Fragmento del documento =

Hong Kong. Uno de los más importantes activistas prodemocracia de Hong Kong, Nathan Law, anunció que huyó del territorio chino tras la entrada en vigor de una ley de seguridad nacional aprobada por Pekín.

“Ya he abandonado Hong Kong y continuaré con mi activismo en el plano internacional”, dijo Law en un breve mensaje en inglés enviado a periodistas.

“Teniendo en cuenta los riesgos, no voy a revelar mucho de mi actual paradero y de mi situación”, agregó en el mensaje.

Law es uno de los fundadores de Demosisto, un partido prodemocracia que se autodisolvió a principios de esta semana en respuesta a la ley de seguridad.

En entrevista con Reuters aseguró que el destino de Hong Kong muestra el verdadero autoritarismo de China, por lo que el resto del mundo debería enfrentarse al presidente Xi Jinping y comenzar a poner los derechos humanos por encima de las ganancias financieras de comerciar con la segunda economía más grande del mundo y que “aborde multilateralmente el problema de China de una manera más asertiva”.

Desde Reino Unido el activista Simon Cheng informó que otros partidarios prodemocracia de Hong Kong están discutiendo un plan para crear un parlamento no oficial en el exilio para mantener viva la llama de la democracia y enviar un mensaje a China de que no se puede aplastar la libertad.

Mientras que China amenazó este jueves con tomar represalias si Reino Unido persiste en su plan de conceder a millones de hongkoneses la posibilidad de la ciudadanía británica, en respuesta a la controvertida nueva ley de seguridad en la ex colonia británica que reprime la secesión, la subversión, el terrorismo y la connivencia con las fuerzas externas.

Según Reino Unido, esta ley de seguridad constituye una violación de la autonomía de Hong Kong, que volvió bajo soberanía China en 1997 tras un acuerdo de devolución que preveía para este territorio una autonomía judicial y legislativa durante 50 años.

EU aprueba sanciones

El Congreso de Estados Unidos aprobó el jueves una ley que penaliza a los funcionarios chinos que aplican las nuevas reglas de seguridad contra Hong Kong, así como a los bancos que cooperan para infringir la autonomía de la otrora colonia británica.

El presidente Donald Trump debe promulgar la norma para que entre en vigor, pero la Casa Blanca no ha indicado si tiene la intención de hacerlo o de vetarla.

China ha amenazado con “fuertes contramedidas” si la iniciativa se convierte en ley.

El Senado, de mayoría republicana, adoptó el texto por unanimidad, como ya lo había hecho el miércoles la Cámara de Representantes, controlada por los demócratas.

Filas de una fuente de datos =

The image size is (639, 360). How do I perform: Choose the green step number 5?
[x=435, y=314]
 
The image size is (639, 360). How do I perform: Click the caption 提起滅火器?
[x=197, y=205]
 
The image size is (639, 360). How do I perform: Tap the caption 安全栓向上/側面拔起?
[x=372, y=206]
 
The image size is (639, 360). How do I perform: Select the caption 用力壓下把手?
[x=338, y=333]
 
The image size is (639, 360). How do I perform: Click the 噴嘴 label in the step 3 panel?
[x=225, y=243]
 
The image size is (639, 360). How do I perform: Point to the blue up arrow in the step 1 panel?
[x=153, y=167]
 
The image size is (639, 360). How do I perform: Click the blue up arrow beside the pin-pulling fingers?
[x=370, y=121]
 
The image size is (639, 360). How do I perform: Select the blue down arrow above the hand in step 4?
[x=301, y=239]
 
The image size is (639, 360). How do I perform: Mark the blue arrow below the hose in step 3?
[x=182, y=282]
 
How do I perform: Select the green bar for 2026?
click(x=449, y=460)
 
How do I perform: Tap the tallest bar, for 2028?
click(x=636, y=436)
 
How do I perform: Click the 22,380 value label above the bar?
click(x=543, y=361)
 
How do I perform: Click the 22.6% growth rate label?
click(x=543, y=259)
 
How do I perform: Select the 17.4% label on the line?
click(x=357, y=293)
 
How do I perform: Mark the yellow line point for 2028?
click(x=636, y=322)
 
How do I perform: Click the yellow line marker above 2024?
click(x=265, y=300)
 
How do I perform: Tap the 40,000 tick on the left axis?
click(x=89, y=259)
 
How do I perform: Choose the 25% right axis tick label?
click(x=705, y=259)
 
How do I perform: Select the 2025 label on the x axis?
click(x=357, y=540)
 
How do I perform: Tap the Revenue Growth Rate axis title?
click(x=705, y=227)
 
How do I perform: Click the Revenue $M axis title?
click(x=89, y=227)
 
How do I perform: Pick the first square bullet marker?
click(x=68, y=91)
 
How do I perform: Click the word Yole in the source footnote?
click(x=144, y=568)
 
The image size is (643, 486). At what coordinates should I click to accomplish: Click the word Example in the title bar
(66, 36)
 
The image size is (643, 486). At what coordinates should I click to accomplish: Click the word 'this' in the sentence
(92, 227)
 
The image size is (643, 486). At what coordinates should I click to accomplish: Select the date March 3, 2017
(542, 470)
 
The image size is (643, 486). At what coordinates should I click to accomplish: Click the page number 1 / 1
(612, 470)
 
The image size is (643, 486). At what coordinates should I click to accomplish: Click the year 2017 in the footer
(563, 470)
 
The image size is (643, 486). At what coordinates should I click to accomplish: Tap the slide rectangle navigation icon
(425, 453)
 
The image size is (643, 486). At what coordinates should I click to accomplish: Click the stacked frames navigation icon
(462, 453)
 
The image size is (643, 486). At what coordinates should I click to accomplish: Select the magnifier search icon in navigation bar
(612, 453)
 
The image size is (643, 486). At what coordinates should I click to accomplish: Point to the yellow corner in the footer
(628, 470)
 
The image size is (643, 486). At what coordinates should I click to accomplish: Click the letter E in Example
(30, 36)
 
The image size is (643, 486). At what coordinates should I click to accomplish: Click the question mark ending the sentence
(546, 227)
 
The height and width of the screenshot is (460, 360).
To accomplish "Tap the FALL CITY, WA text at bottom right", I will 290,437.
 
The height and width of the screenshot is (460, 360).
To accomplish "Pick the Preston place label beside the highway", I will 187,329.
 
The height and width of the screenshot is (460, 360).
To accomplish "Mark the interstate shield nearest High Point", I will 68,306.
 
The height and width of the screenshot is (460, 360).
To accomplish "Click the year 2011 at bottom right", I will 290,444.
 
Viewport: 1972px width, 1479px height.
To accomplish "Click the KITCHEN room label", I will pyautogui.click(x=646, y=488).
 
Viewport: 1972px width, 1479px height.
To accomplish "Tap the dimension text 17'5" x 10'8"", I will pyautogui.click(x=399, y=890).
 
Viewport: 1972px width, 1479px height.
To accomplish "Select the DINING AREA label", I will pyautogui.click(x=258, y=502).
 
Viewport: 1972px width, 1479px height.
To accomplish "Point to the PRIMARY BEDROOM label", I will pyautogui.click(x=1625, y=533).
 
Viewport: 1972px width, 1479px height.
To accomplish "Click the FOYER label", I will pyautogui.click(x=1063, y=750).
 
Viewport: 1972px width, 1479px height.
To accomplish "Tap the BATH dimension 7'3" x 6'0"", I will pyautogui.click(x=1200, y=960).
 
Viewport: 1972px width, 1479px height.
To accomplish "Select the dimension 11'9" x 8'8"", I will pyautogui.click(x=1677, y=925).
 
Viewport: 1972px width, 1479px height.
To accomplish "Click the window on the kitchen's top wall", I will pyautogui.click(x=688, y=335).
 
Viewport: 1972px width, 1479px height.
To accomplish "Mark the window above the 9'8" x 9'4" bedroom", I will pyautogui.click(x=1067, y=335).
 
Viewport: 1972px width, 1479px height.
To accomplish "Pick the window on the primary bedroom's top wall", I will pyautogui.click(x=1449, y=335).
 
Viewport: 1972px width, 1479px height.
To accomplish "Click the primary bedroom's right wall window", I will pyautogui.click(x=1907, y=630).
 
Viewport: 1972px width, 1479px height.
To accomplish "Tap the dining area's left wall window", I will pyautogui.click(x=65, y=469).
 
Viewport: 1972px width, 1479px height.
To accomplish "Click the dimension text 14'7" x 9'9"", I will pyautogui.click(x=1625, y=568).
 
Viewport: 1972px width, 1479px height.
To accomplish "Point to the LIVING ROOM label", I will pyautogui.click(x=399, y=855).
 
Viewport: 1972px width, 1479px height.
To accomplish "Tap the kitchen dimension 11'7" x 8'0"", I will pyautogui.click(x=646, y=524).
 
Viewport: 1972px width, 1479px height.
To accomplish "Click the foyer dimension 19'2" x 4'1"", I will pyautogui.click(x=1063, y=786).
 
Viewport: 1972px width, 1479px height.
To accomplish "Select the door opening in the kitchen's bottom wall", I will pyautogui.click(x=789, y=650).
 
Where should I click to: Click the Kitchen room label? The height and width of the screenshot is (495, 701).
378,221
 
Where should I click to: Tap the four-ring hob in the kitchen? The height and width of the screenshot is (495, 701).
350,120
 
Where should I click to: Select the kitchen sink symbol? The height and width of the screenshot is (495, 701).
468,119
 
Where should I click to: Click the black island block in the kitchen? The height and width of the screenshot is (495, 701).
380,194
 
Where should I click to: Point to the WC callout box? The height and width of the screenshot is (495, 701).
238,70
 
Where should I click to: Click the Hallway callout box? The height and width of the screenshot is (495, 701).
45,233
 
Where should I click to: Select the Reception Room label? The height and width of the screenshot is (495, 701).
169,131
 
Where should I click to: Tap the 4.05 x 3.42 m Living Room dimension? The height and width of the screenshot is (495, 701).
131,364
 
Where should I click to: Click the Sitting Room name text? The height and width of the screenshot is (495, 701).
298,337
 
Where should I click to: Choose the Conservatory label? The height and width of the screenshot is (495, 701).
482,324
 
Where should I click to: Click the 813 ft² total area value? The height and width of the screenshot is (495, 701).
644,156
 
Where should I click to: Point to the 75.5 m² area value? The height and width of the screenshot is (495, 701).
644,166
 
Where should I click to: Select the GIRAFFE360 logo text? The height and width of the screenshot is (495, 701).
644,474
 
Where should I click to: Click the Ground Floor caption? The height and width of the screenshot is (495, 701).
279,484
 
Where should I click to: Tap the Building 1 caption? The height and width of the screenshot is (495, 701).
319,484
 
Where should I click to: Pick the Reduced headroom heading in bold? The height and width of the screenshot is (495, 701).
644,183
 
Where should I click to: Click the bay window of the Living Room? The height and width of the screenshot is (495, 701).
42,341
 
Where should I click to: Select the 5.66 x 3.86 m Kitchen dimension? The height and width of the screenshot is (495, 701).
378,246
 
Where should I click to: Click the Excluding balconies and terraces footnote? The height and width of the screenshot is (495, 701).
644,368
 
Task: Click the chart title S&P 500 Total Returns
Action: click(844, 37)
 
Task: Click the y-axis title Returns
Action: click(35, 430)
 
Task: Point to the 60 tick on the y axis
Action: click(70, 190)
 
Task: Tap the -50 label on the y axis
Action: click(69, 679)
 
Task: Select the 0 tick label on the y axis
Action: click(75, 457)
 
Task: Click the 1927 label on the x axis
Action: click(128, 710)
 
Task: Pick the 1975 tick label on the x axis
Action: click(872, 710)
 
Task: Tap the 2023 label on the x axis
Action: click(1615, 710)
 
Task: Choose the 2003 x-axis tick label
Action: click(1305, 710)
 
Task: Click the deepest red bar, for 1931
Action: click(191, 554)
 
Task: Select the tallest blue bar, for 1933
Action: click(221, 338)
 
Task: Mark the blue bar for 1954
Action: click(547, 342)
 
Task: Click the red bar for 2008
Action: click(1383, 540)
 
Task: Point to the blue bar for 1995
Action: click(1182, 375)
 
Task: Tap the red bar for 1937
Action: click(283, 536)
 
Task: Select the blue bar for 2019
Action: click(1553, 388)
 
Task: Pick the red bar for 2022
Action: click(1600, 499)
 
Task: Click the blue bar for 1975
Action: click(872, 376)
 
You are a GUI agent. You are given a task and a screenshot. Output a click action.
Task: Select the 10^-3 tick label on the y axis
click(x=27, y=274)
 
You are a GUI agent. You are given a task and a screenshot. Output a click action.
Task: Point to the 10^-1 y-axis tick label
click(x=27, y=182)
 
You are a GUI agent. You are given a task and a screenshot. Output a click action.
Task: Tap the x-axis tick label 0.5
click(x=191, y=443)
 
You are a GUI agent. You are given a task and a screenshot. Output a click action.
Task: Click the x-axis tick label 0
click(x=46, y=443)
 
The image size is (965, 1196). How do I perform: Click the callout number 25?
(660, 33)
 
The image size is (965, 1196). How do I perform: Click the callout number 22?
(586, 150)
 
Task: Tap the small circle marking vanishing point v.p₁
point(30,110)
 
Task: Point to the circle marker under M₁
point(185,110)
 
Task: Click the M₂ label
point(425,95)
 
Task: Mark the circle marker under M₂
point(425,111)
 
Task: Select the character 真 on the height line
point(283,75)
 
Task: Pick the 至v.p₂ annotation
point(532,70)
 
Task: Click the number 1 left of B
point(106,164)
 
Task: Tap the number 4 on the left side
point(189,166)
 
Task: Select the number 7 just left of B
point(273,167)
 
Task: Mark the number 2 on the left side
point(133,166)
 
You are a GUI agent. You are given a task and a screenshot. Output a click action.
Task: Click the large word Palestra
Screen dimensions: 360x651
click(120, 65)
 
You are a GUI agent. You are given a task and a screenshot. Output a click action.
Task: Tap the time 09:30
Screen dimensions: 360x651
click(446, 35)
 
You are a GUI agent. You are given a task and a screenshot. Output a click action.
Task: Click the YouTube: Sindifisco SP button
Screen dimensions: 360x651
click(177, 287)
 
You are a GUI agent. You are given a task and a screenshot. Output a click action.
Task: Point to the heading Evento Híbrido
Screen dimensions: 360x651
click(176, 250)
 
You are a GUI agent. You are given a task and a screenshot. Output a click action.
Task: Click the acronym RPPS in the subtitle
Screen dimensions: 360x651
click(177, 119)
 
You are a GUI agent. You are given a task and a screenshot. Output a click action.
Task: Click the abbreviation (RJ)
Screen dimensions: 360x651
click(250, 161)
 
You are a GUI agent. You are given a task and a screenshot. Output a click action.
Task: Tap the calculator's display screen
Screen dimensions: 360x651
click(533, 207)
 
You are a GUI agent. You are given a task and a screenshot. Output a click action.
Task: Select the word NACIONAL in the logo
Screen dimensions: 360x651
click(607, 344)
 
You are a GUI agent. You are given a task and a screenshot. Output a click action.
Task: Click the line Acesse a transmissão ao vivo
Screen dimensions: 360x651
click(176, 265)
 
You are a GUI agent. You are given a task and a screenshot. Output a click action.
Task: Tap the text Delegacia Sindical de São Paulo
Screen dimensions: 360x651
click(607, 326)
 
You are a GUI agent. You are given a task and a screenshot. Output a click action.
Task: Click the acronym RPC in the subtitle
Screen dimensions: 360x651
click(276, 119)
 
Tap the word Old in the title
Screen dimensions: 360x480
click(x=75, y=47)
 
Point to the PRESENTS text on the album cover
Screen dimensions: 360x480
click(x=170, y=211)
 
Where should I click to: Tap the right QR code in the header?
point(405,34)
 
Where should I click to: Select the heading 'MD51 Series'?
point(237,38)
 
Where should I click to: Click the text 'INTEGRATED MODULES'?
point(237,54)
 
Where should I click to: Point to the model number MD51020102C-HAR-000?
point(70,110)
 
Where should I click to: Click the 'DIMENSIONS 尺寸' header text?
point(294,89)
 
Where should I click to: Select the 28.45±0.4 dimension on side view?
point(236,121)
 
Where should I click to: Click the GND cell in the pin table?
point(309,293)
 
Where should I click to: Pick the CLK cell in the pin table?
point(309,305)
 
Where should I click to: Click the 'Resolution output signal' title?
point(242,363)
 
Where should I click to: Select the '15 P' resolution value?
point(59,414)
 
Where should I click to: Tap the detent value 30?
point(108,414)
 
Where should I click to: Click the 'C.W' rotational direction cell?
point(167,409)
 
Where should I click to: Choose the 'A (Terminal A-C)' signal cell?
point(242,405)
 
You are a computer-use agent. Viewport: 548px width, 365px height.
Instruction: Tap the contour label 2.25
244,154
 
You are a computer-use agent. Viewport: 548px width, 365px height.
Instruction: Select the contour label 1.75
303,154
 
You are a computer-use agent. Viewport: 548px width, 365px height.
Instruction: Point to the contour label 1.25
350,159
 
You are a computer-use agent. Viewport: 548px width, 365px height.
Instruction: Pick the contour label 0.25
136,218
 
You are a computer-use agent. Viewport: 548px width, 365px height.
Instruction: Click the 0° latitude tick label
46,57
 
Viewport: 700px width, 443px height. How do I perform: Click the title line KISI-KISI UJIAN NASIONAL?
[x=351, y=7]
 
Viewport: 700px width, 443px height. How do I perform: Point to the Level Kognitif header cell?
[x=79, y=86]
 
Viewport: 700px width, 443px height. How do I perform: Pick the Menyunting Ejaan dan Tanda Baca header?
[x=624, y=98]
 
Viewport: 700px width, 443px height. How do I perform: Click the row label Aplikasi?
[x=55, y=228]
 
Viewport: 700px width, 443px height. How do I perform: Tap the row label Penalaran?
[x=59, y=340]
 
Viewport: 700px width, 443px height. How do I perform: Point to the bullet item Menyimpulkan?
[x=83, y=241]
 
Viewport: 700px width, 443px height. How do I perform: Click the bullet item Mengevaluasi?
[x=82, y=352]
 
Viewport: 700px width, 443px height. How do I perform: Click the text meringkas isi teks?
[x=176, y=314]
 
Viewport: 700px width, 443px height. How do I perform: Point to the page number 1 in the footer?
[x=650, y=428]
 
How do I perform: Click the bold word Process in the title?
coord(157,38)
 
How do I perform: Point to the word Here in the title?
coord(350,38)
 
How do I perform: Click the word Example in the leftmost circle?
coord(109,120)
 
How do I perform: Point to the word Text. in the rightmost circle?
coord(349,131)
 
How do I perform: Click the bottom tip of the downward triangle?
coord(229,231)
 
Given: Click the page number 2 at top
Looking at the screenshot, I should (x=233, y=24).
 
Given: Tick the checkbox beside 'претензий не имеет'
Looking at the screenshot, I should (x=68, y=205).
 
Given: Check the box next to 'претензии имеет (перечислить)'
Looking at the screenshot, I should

Tareas por hacer =
(a) Transcribe de la noticia sobre Hong Kong el pasaje que va de "Hong Kong. Uno" a "ley de seguridad.", ambos incluidos.
(b) Según la noticia sobre Hong Kong, ¿qué partido ayudó a fundar Nathan Law?

Lista de soluciones =
(a)
Hong Kong. Uno de los más importantes activistas prodemocracia de Hong Kong, Nathan Law, anunció que huyó del territorio chino tras la entrada en vigor de una ley de seguridad nacional aprobada por Pekín.

“Ya he abandonado Hong Kong y continuaré con mi activismo en el plano internacional”, dijo Law en un breve mensaje en inglés enviado a periodistas.

“Teniendo en cuenta los riesgos, no voy a revelar mucho de mi actual paradero y de mi situación”, agregó en el mensaje.

Law es uno de los fundadores de Demosisto, un partido prodemocracia que se autodisolvió a principios de esta semana en respuesta a la ley de seguridad.

(b) Demosisto.